I say this as a general comment on marketing itself – when it starts to get tired, be prepared to roll with something else. It’s a bit of a balancing act – you don’t want to drop something that is working by any means, but you also don’t want to continue to push something that is becoming less and less effective.
5. Other Ads – TV, Radio, Billboards, etc.
Mass media advertising can work out well if it’s done right. It can also be very expensive, so in that sense approach it with caution.
Generally speaking, as mentioned above, the same ad done too long is no good. It often loses effectiveness and you’ll see one of those slow, long-term drop offs. Keep a similar theme, logo, slogan, etc, so people remember it by hearing or seeing it many times, but don’t keep the ads the exact same. Freshen them up and provide some variety.
Assuming you’ve had a sudden drop off, you’re going to want to look at two things:
- Ad placement and
- New ads.
Ad placement is simple: you used to air on the radio during the drive home or on TV during prime time and now you’re not. Simple fix and easily tracked.
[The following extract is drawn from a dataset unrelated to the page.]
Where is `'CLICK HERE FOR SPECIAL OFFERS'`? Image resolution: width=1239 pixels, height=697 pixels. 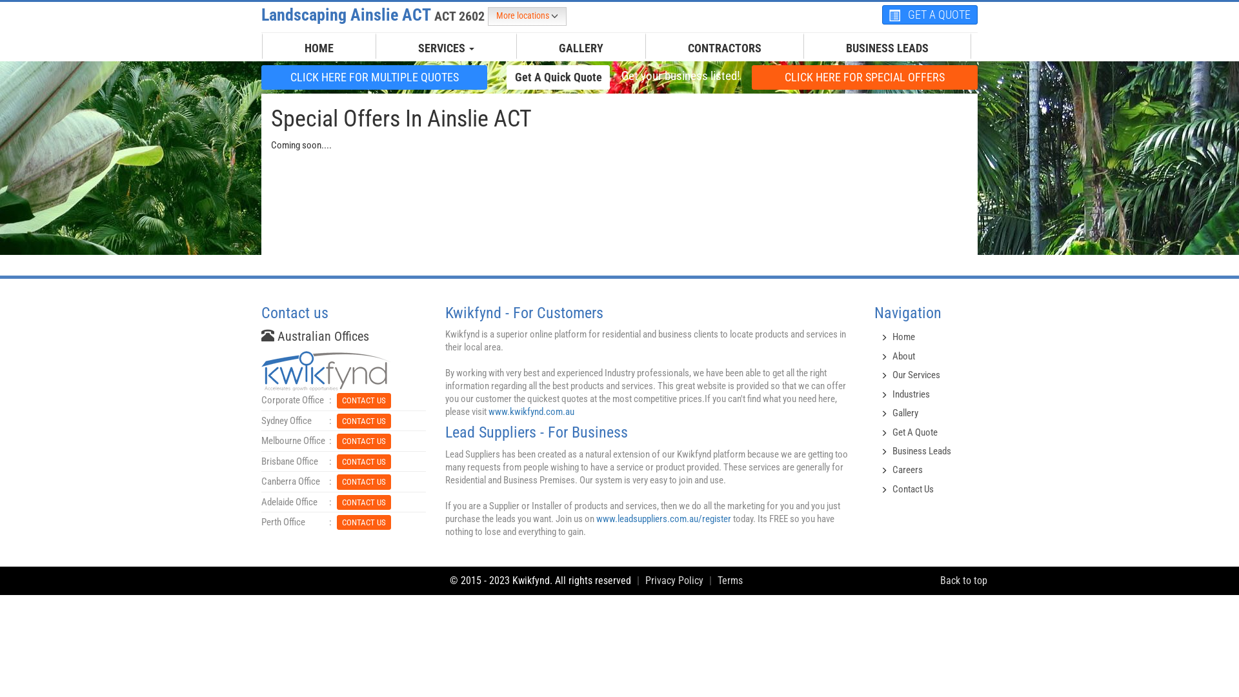 'CLICK HERE FOR SPECIAL OFFERS' is located at coordinates (864, 77).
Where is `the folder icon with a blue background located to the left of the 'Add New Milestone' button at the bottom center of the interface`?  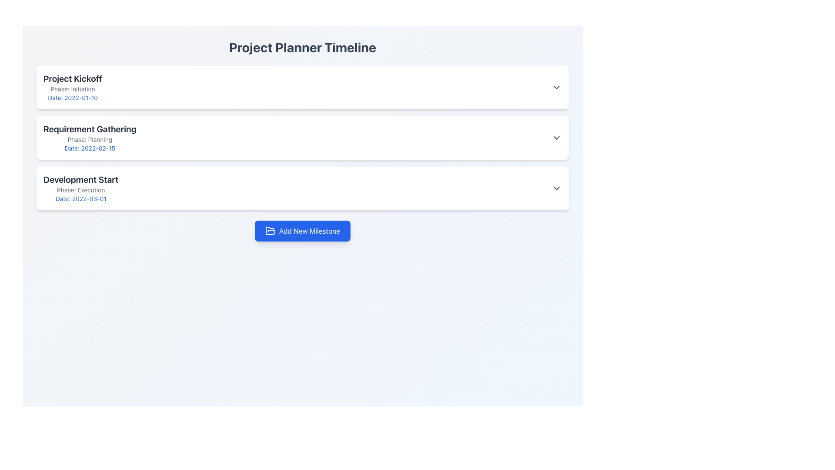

With new ads, see when you started the new ad. If the drop in new patients started right after you began the ad, then go back to the old ad.
The key here as with any change is to TRACK it. If it works, great! If not, get rid of it!
Which brings us back to the original Point “4” that I started this article with. With point “4” we were reviewing new patient logs for two things:
I. You’ll find one or two sources have dropped off quite a bit, resulting in the overall crash. I.e. referrals, newsletter and 1-800 Dentist new patients are about the same from before to after the drop while new patients from the website have crashed by 60%. Or,
II. All sources are down considerably contributing to the overall drop.